Bear in mind that the preceding example illustrates what happens if the stock performs as expected.

 

The primary risk of short selling is that investors may have difficulty covering their losses if the stock price increases significantly. In theory, shorting can result in unlimited losses; after all, there is no ceiling on how high a stock's price can rise. The broker will not require individuals to maintain an unlimited cash reserve to cover potential losses. However, if individuals lose an excessive amount of money, their broker may issue a margin call, compelling them to close their short position by buying back the shares at what may prove to be the worst possible time.

 

Additionally, short-sellers are occasionally confronted with another circumstance that forces them to close their positions abruptly. If a stock is a popular target for short sellers, borrowing shares can be difficult. If the stockholder who lends the stock to the short seller wishes to reclaim the shares, they must cover the short — the broker will compel them to repurchase the shares.

FAQs

Is short selling appropriate for everyone? 

Not everyone is a good candidate for short selling. If you intend to use short-selling strategies, you should have a high-risk tolerance. Short-selling entails additional risks that are not present when buying long. When you purchase a stock, the maximum loss on the trade is limited to the purchase price. When selling a stock short, the potential loss is limitless. The stock's price cannot fall below zero in the long run. On the short side, there is no upper limit to the price. Some fees can be significantly higher on the short side than on the long side, such as short interest and locate fees. Consult your broker if you are unsure about the fees associated with selling short.

How long can a stock be shorted?

People may short the stock for as long as they wish, but because it requires borrowing the stock from a broker, the broker will charge their interest until the debt is settled. 

What about dividends on borrowed stock?

Because you are borrowing the stock, the lender will pay the dividends, and you will be required to repay the dividend.

Is shorting the stock result in a decrease in its price?

It is improbable that a single short sale order will affect the price of a stock. However, heavy selling can exert downward pressure on stock prices, and if many people sell the stock simultaneously, the price can be dragged down.

Is it possible to lose more than you invested?

You can lose more than you invested in the stock, and short-selling losses are potentially infinite.
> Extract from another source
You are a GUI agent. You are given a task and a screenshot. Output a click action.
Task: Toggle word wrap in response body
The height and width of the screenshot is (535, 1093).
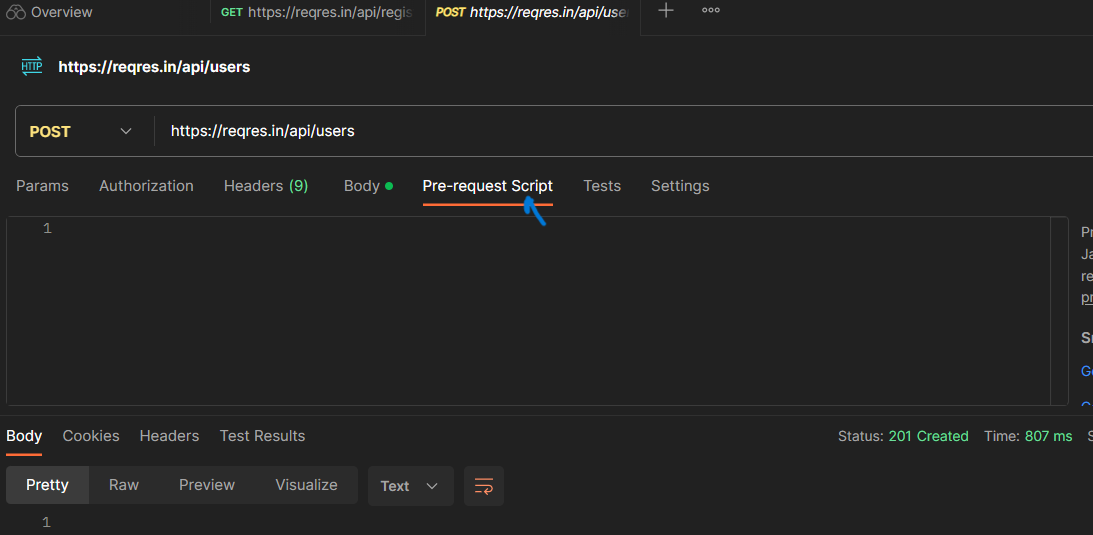pos(484,486)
In comparison, when using the traditional long strategy, the maximum loss is the cost of the stock, whereas when using the short sell strategy. A price's stock can continue to rise indefinitely; as the stock soars, your losses accumulate. This is an area in which short-sellers must exercise caution.

Final Thoughts

Investors should bear in mind that stocks generally trend upward and that the stock price will appreciate over time. Even if the company's fundamentals are weak or its performance is marginally improved, the rate of price in the economy will drive the stock upward, which means shorting is similar to going against the market's direction. The market's volatility will affect the market price of the shares, and shorting is a strategy that should be used with caution.

 

Not everyone is a candidate for short selling. To succeed, a great deal of knowledge and trading abilities are required. As a result, it is not suitable for beginners or individual investors, as you will be competing against some of the industry's brightest minds. If you are set on shorting stocks, you should employ an investment strategy that mitigates the risks associated with shorting. Given the risks, making the most of the stock market requires extreme caution, thorough research, and a willingness to take calculated risks. Before you begin shorting, you can seek investment advice from industry professionals.